When I got home from work today, Judah and his 4 cousins (all under the age of 4) were playing in mom-moms soon to be garden. They were covered in dirt. Soon after I got home, I turned from working mom to referee. Even though all five kids were participating in throwing dirt at one another, the play soon escalated and was no longer fun. Finally, Judah caught a dirt ball in the eye. A loud wail came from his mouth and he took off running for me. As soon as he got into my arms, he began blaming the guilty party. He continued to cry. I knew that he would be fine if I just disciplined the one who caused him pain. He wanted to know that I understood the pain he was going through and not only would I care for him, but also grant him the justice he felt he deserved. As soon as I told the other kids to stop throwing dirt and apologize to one another, Judah stopped crying. He ran back to the garden and resumed play.
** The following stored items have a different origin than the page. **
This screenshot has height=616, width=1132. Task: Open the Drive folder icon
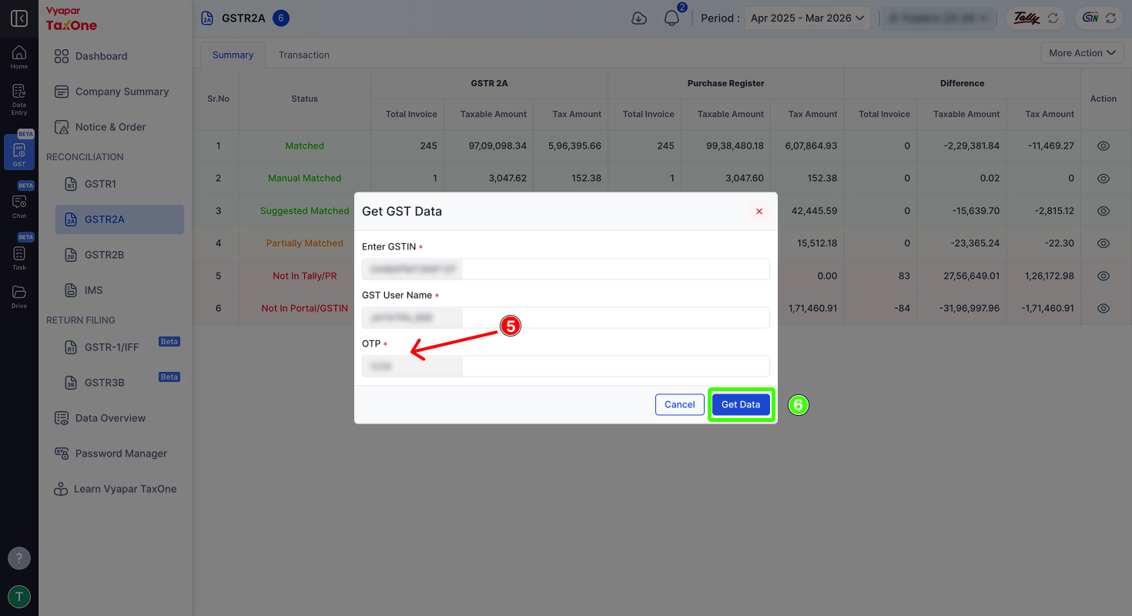pyautogui.click(x=19, y=296)
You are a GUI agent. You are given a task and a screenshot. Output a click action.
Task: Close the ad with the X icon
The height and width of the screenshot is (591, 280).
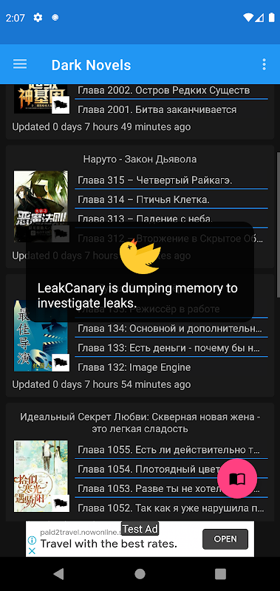tap(33, 550)
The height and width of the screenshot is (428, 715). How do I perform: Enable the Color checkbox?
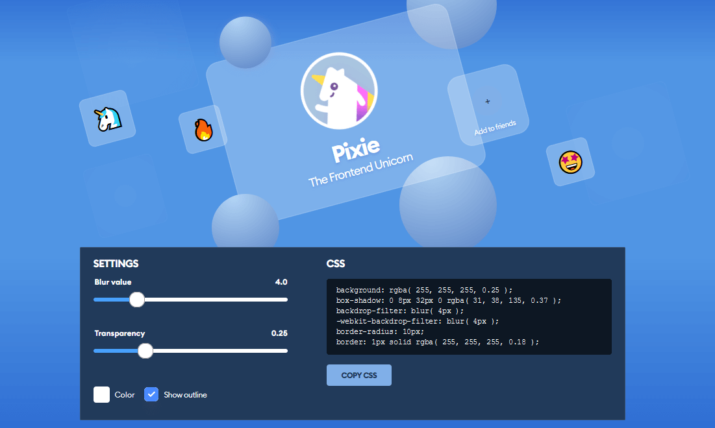click(101, 394)
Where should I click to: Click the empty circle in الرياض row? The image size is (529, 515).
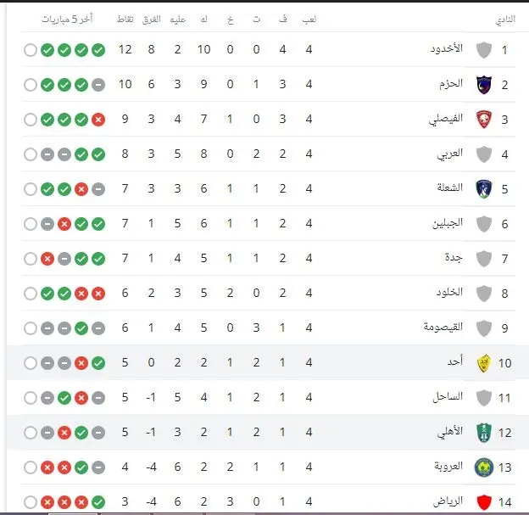(x=31, y=502)
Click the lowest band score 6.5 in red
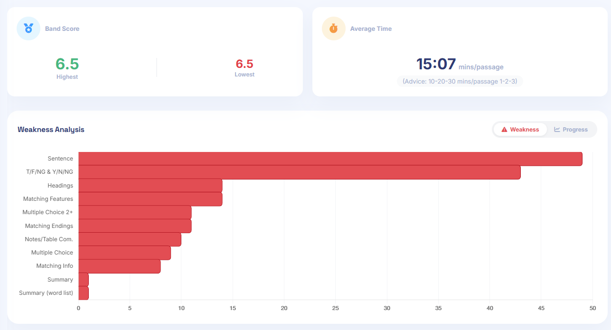 [x=244, y=64]
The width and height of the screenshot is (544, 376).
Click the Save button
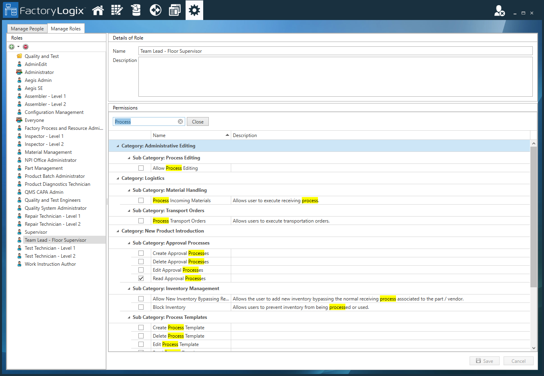(x=484, y=361)

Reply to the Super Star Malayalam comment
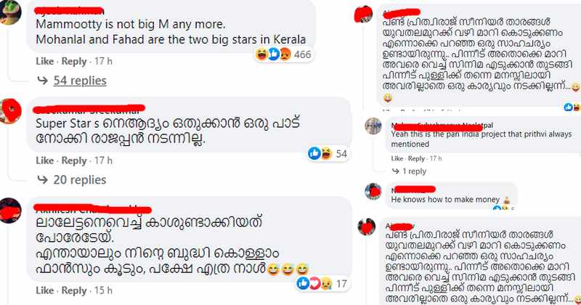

Wow! I am learning so much about myself and my relationship with God from the behaviors of my 3 year old. How often have I felt wrongly hurt by someone else and wanted God to bring justice on the party who caused me the pain?
After 33 years of life, I have grown to realize that sometimes people may not agree with me or even like me. But, I still have a rather HOLY DISCONTENT when anyone questions my character. Having Godly character or integrity has always been incredibly important to me. As a teenager, I remember making decisions based on whether or not it would damage my character. I didn’t want to bring harm to my Ellison name. Not only would I hurt my character (name), but also negatively affect my entire family. To me, my character is priceless. Why would I ever sell it for such a cheap price?
Recently, I encountered a situation where I felt that some individuals were questioning my character. Although they were completely mislead and trying to cause division, the Lord gave me grace to lead through the discussion with love. However, when I got in the car to head home, my flesh wanted justice to be served. I wanted God to go forth on my behalf and speak to them in a burning bush experience. I wanted Him to tell them how wrong they were and that they needed to come back to me and apologize. (I am laughing at myself as I type this). Like Judah, I wanted God, my Father, to deliver me the justice that I thought I deserved.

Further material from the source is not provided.